## TEXT BLOCK
++++++++++++++++++++
Forty-eight hours is not a long time. We were letting the kids call the shots, which meant that I didn't have a chance to do the things I otherwise might have, were I a solo-straphanger-on-the-loose (Those would have included a visit to the Moynihan Train Hall, the newish glass-roofed waiting room for Amtrak and LIRR trains next to Penn Station will be for the next visit, as will a ride on the M34 Select Bus along 34th Street, which is reportedly an improvement on the notoriously pokey crosstown bus service. Next time.) Which meant we walked, a lot. According to our smartphones, an average of 24,000 steps a day. And in spite of that, our kids, unlike their ready-to-drop parents, still had energy at the end of the day.

The car traffic is still awful enough. The congestion charge, which I wrote about here, has yet to go into effect: this traffic-limiting measure, which will force drivers to pay a $15 charge to enter Lower Manhattan, could go into effect on June 1 2024, and it might have a real impact on livability. (The plan still faces 6 lawsuits before it goes into effect, according to this article.)

Paul Theroux got it right when he visited the city back in 1982, a time when the subway was at a nadir in terms of security and reliability. "The subway is New York City’s best hope," he concluded in the pages of The New York Times Magazine, after a week riding the rails, and in spite of the muggings and brawls he'd witnessed. The private automobile has no future in this city whatsoever."

That remains just as true in 2024. As does the author's observation, which I was reminded of as I walked over the sidewalk grills on 6th Avenue, where, just beneath your feet, you can hear the No. 1 trains rattling uptown, as they have for 120 years.

"What is amazing," wrote Theroux, "is that back in 1904 a group of businessmen solved New York's transport problems for centuries to come. What an engineering marvel they eventually created in this underground railway!"

Amen. Long may it run.

  • Two days after our visit, the Internet was alight with a scene of a horrific struggle in a northbound A-train in Brooklyn: smartphone footage shows passengers ducking as a man, who had been threatened by another passenger, disarmed him and shot him in the head, fatally. My thoughts are with the people on that train who had to live through this horrible, and likely traumatizing, event. That said, the subway carried 3.2 million other people that day, as it does every day of the year, incident-free.
++++++++++++++++++++
## EXTRACTED DATA
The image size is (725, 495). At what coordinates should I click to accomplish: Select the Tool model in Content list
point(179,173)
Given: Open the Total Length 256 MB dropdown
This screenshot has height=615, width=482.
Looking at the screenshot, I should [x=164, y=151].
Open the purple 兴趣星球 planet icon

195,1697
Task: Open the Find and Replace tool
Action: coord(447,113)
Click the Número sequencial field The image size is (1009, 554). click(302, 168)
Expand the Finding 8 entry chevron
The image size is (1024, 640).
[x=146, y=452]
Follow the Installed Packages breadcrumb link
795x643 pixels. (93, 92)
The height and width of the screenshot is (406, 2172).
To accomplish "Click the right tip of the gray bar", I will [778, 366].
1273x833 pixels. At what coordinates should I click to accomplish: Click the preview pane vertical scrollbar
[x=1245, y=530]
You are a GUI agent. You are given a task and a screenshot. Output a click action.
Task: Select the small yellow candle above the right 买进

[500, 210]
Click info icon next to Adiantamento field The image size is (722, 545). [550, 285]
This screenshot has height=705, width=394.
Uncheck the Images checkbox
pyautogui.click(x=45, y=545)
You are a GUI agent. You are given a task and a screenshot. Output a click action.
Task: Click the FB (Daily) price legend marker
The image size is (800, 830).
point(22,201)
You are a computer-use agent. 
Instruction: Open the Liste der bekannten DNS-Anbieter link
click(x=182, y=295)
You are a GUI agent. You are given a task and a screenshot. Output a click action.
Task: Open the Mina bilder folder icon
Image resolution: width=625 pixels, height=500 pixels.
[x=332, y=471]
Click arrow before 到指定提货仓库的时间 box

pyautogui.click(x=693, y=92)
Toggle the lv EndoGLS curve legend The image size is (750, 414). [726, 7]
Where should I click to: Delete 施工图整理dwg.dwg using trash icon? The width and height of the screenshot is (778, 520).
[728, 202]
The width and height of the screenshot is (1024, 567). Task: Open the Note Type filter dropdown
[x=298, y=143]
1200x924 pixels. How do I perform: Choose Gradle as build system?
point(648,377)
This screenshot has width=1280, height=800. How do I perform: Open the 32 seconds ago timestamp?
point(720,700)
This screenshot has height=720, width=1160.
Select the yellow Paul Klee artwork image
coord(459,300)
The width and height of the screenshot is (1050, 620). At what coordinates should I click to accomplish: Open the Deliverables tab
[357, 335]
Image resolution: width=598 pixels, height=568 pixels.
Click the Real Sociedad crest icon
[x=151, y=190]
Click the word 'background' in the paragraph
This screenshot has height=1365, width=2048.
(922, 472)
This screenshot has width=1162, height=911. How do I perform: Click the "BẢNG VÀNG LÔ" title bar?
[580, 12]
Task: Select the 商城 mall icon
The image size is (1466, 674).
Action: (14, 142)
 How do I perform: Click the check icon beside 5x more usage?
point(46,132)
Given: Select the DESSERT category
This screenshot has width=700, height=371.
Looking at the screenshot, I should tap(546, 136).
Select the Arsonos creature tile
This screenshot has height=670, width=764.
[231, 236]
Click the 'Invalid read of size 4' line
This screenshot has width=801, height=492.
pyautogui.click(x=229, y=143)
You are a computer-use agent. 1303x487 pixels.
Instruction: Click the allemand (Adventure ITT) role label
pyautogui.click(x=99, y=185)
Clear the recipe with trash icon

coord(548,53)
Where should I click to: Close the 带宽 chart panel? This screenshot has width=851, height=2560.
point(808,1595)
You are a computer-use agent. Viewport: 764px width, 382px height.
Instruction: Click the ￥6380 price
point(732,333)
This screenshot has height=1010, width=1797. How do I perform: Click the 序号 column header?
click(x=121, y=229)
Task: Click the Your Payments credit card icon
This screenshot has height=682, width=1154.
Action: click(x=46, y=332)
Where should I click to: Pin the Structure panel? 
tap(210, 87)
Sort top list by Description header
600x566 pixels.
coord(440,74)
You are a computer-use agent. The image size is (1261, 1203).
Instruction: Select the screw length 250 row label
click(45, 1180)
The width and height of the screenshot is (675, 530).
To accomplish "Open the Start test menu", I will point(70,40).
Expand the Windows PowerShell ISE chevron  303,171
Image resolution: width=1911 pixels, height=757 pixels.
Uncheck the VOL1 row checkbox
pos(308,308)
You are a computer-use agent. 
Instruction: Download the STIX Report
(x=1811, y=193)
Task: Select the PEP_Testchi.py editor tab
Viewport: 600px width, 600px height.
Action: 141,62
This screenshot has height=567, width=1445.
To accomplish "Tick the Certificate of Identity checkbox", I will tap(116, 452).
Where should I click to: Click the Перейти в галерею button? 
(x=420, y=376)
++++++++++++++++++++
Copy out the entire passage above on the New York visit and its subway, word for word.

## EXERCISE RESULT
Forty-eight hours is not a long time. We were letting the kids call the shots, which meant that I didn't have a chance to do the things I otherwise might have, were I a solo-straphanger-on-the-loose (Those would have included a visit to the Moynihan Train Hall, the newish glass-roofed waiting room for Amtrak and LIRR trains next to Penn Station will be for the next visit, as will a ride on the M34 Select Bus along 34th Street, which is reportedly an improvement on the notoriously pokey crosstown bus service. Next time.) Which meant we walked, a lot. According to our smartphones, an average of 24,000 steps a day. And in spite of that, our kids, unlike their ready-to-drop parents, still had energy at the end of the day.

The car traffic is still awful enough. The congestion charge, which I wrote about here, has yet to go into effect: this traffic-limiting measure, which will force drivers to pay a $15 charge to enter Lower Manhattan, could go into effect on June 1 2024, and it might have a real impact on livability. (The plan still faces 6 lawsuits before it goes into effect, according to this article.)

Paul Theroux got it right when he visited the city back in 1982, a time when the subway was at a nadir in terms of security and reliability. "The subway is New York City’s best hope," he concluded in the pages of The New York Times Magazine, after a week riding the rails, and in spite of the muggings and brawls he'd witnessed. The private automobile has no future in this city whatsoever."

That remains just as true in 2024. As does the author's observation, which I was reminded of as I walked over the sidewalk grills on 6th Avenue, where, just beneath your feet, you can hear the No. 1 trains rattling uptown, as they have for 120 years.

"What is amazing," wrote Theroux, "is that back in 1904 a group of businessmen solved New York's transport problems for centuries to come. What an engineering marvel they eventually created in this underground railway!"

Amen. Long may it run.

  • Two days after our visit, the Internet was alight with a scene of a horrific struggle in a northbound A-train in Brooklyn: smartphone footage shows passengers ducking as a man, who had been threatened by another passenger, disarmed him and shot him in the head, fatally. My thoughts are with the people on that train who had to live through this horrible, and likely traumatizing, event. That said, the subway carried 3.2 million other people that day, as it does every day of the year, incident-free.